TASK TO CARRY OUT ▸
Keep every character as it is and output all of the records.
• • • •
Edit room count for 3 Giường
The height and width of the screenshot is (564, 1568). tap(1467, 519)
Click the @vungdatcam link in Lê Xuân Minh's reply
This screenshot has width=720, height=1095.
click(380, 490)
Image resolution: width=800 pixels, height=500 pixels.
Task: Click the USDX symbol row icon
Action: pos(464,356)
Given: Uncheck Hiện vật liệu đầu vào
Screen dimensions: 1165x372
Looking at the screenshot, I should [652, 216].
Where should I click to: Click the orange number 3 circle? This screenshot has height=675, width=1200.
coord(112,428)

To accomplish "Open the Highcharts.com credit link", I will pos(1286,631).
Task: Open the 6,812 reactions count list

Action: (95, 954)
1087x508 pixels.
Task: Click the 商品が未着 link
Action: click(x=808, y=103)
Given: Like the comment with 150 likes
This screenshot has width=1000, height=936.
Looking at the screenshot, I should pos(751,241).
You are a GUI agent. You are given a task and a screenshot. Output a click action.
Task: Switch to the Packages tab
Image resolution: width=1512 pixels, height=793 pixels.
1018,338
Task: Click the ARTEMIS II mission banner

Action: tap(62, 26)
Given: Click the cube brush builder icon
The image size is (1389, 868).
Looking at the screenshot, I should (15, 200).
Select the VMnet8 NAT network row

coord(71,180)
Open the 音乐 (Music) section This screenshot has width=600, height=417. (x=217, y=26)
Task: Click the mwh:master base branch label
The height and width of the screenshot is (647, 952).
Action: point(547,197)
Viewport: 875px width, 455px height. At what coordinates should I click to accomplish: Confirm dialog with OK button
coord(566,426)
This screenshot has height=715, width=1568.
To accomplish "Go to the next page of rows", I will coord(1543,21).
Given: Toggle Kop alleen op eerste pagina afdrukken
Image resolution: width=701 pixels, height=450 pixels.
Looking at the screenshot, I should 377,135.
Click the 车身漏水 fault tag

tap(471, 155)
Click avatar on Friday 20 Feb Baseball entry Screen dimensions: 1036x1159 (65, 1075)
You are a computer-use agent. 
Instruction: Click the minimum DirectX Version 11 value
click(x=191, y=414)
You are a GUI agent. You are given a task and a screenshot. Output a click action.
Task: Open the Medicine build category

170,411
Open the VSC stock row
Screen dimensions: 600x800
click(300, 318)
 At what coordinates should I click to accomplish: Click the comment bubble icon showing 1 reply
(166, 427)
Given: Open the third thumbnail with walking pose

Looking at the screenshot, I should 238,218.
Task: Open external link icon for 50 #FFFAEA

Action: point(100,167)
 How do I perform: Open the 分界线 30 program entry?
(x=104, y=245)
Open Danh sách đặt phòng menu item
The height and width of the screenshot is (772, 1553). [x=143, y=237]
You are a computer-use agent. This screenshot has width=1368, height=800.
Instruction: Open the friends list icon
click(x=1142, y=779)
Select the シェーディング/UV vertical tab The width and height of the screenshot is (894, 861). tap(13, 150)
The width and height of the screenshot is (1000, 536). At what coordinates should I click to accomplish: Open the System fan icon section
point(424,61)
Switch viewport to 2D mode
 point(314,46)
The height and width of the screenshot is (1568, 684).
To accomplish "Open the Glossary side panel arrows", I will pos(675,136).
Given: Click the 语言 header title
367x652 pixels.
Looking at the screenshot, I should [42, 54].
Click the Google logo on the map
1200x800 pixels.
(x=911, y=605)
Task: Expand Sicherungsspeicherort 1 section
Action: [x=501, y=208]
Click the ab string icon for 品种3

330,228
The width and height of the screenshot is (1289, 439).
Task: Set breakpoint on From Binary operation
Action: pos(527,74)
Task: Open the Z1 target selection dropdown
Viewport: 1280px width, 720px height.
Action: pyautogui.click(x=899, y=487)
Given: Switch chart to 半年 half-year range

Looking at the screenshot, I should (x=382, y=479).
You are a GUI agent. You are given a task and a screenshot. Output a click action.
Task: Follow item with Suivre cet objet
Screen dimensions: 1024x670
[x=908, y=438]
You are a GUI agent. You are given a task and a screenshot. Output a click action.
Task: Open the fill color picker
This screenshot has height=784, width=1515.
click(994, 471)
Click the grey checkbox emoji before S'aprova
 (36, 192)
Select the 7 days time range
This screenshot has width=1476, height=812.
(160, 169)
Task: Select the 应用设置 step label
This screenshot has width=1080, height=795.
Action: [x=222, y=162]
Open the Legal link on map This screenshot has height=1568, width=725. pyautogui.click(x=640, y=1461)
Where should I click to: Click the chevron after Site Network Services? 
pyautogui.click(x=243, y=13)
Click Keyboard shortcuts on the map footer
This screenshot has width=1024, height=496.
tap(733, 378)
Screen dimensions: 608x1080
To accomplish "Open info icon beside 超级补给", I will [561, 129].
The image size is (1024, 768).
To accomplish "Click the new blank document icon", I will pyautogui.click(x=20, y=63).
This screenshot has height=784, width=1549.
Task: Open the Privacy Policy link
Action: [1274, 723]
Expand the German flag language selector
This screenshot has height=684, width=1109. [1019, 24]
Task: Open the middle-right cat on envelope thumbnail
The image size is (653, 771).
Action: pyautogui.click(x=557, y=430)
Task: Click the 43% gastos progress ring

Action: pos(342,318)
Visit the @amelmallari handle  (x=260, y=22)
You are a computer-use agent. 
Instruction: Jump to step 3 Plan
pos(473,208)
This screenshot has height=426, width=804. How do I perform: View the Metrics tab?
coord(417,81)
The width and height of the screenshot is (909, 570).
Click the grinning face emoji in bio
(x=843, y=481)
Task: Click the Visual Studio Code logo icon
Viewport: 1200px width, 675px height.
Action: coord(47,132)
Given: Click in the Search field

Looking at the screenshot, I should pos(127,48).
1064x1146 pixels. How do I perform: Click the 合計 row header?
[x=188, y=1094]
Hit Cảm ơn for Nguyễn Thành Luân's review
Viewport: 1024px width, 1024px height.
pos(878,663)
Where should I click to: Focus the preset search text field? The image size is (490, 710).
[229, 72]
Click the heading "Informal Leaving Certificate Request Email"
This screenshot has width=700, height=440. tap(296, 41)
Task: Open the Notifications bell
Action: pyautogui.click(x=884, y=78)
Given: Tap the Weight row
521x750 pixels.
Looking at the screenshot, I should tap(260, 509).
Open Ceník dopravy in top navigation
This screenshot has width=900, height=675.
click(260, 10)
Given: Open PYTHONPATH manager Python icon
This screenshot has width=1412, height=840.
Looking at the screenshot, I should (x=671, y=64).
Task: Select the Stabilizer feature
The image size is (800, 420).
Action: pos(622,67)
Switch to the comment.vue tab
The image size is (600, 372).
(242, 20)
• • • •
RESULT FOR THIS EXERCISE ▸
Edit room count for 3 Giường
The height and width of the screenshot is (564, 1568). tap(1467, 519)
Click the @vungdatcam link in Lê Xuân Minh's reply
This screenshot has width=720, height=1095.
click(380, 490)
Image resolution: width=800 pixels, height=500 pixels.
Task: Click the USDX symbol row icon
Action: pos(464,356)
Given: Uncheck Hiện vật liệu đầu vào
Screen dimensions: 1165x372
Looking at the screenshot, I should [652, 216].
Where should I click to: Click the orange number 3 circle? This screenshot has height=675, width=1200.
coord(112,428)

To accomplish "Open the Highcharts.com credit link", I will pos(1286,631).
Task: Open the 6,812 reactions count list

Action: (95, 954)
1087x508 pixels.
Task: Click the 商品が未着 link
Action: click(x=808, y=103)
Given: Like the comment with 150 likes
This screenshot has width=1000, height=936.
Looking at the screenshot, I should pos(751,241).
You are a GUI agent. You are given a task and a screenshot. Output a click action.
Task: Switch to the Packages tab
Image resolution: width=1512 pixels, height=793 pixels.
1018,338
Task: Click the ARTEMIS II mission banner

Action: tap(62, 26)
Given: Click the cube brush builder icon
The image size is (1389, 868).
Looking at the screenshot, I should (15, 200).
Select the VMnet8 NAT network row

coord(71,180)
Open the 音乐 (Music) section This screenshot has width=600, height=417. (x=217, y=26)
Task: Click the mwh:master base branch label
The height and width of the screenshot is (647, 952).
Action: point(547,197)
Viewport: 875px width, 455px height. At what coordinates should I click to accomplish: Confirm dialog with OK button
coord(566,426)
This screenshot has height=715, width=1568.
To accomplish "Go to the next page of rows", I will coord(1543,21).
Given: Toggle Kop alleen op eerste pagina afdrukken
Image resolution: width=701 pixels, height=450 pixels.
Looking at the screenshot, I should 377,135.
Click the 车身漏水 fault tag

tap(471, 155)
Click avatar on Friday 20 Feb Baseball entry Screen dimensions: 1036x1159 (65, 1075)
You are a computer-use agent. 
Instruction: Click the minimum DirectX Version 11 value
click(x=191, y=414)
You are a GUI agent. You are given a task and a screenshot. Output a click action.
Task: Open the Medicine build category

170,411
Open the VSC stock row
Screen dimensions: 600x800
click(300, 318)
 At what coordinates should I click to accomplish: Click the comment bubble icon showing 1 reply
(166, 427)
Given: Open the third thumbnail with walking pose

Looking at the screenshot, I should 238,218.
Task: Open external link icon for 50 #FFFAEA

Action: point(100,167)
 How do I perform: Open the 分界线 30 program entry?
(x=104, y=245)
Open Danh sách đặt phòng menu item
The height and width of the screenshot is (772, 1553). [x=143, y=237]
You are a computer-use agent. This screenshot has width=1368, height=800.
Instruction: Open the friends list icon
click(x=1142, y=779)
Select the シェーディング/UV vertical tab The width and height of the screenshot is (894, 861). tap(13, 150)
The width and height of the screenshot is (1000, 536). At what coordinates should I click to accomplish: Open the System fan icon section
point(424,61)
Switch viewport to 2D mode
 point(314,46)
The height and width of the screenshot is (1568, 684).
To accomplish "Open the Glossary side panel arrows", I will pos(675,136).
Given: Click the 语言 header title
367x652 pixels.
Looking at the screenshot, I should [42, 54].
Click the Google logo on the map
1200x800 pixels.
(x=911, y=605)
Task: Expand Sicherungsspeicherort 1 section
Action: [x=501, y=208]
Click the ab string icon for 品种3

330,228
The width and height of the screenshot is (1289, 439).
Task: Set breakpoint on From Binary operation
Action: pos(527,74)
Task: Open the Z1 target selection dropdown
Viewport: 1280px width, 720px height.
Action: pyautogui.click(x=899, y=487)
Given: Switch chart to 半年 half-year range

Looking at the screenshot, I should (x=382, y=479).
You are a GUI agent. You are given a task and a screenshot. Output a click action.
Task: Follow item with Suivre cet objet
Screen dimensions: 1024x670
[x=908, y=438]
You are a GUI agent. You are given a task and a screenshot. Output a click action.
Task: Open the fill color picker
This screenshot has height=784, width=1515.
click(994, 471)
Click the grey checkbox emoji before S'aprova
 (36, 192)
Select the 7 days time range
This screenshot has width=1476, height=812.
(160, 169)
Task: Select the 应用设置 step label
This screenshot has width=1080, height=795.
Action: [x=222, y=162]
Open the Legal link on map This screenshot has height=1568, width=725. pyautogui.click(x=640, y=1461)
Where should I click to: Click the chevron after Site Network Services? 
pyautogui.click(x=243, y=13)
Click Keyboard shortcuts on the map footer
This screenshot has width=1024, height=496.
tap(733, 378)
Screen dimensions: 608x1080
To accomplish "Open info icon beside 超级补给", I will [561, 129].
The image size is (1024, 768).
To accomplish "Click the new blank document icon", I will pyautogui.click(x=20, y=63).
This screenshot has height=784, width=1549.
Task: Open the Privacy Policy link
Action: [1274, 723]
Expand the German flag language selector
This screenshot has height=684, width=1109. [1019, 24]
Task: Open the middle-right cat on envelope thumbnail
The image size is (653, 771).
Action: pyautogui.click(x=557, y=430)
Task: Click the 43% gastos progress ring

Action: pos(342,318)
Visit the @amelmallari handle  (x=260, y=22)
You are a computer-use agent. 
Instruction: Jump to step 3 Plan
pos(473,208)
This screenshot has height=426, width=804. How do I perform: View the Metrics tab?
coord(417,81)
The width and height of the screenshot is (909, 570).
Click the grinning face emoji in bio
(x=843, y=481)
Task: Click the Visual Studio Code logo icon
Viewport: 1200px width, 675px height.
Action: coord(47,132)
Given: Click in the Search field

Looking at the screenshot, I should pos(127,48).
1064x1146 pixels. How do I perform: Click the 合計 row header?
[x=188, y=1094]
Hit Cảm ơn for Nguyễn Thành Luân's review
Viewport: 1024px width, 1024px height.
pos(878,663)
Where should I click to: Focus the preset search text field? The image size is (490, 710).
[229, 72]
Click the heading "Informal Leaving Certificate Request Email"
This screenshot has width=700, height=440. tap(296, 41)
Task: Open the Notifications bell
Action: pyautogui.click(x=884, y=78)
Given: Tap the Weight row
521x750 pixels.
Looking at the screenshot, I should tap(260, 509).
Open Ceník dopravy in top navigation
This screenshot has width=900, height=675.
click(260, 10)
Given: Open PYTHONPATH manager Python icon
This screenshot has width=1412, height=840.
Looking at the screenshot, I should (x=671, y=64).
Task: Select the Stabilizer feature
The image size is (800, 420).
Action: pos(622,67)
Switch to the comment.vue tab
The image size is (600, 372).
(242, 20)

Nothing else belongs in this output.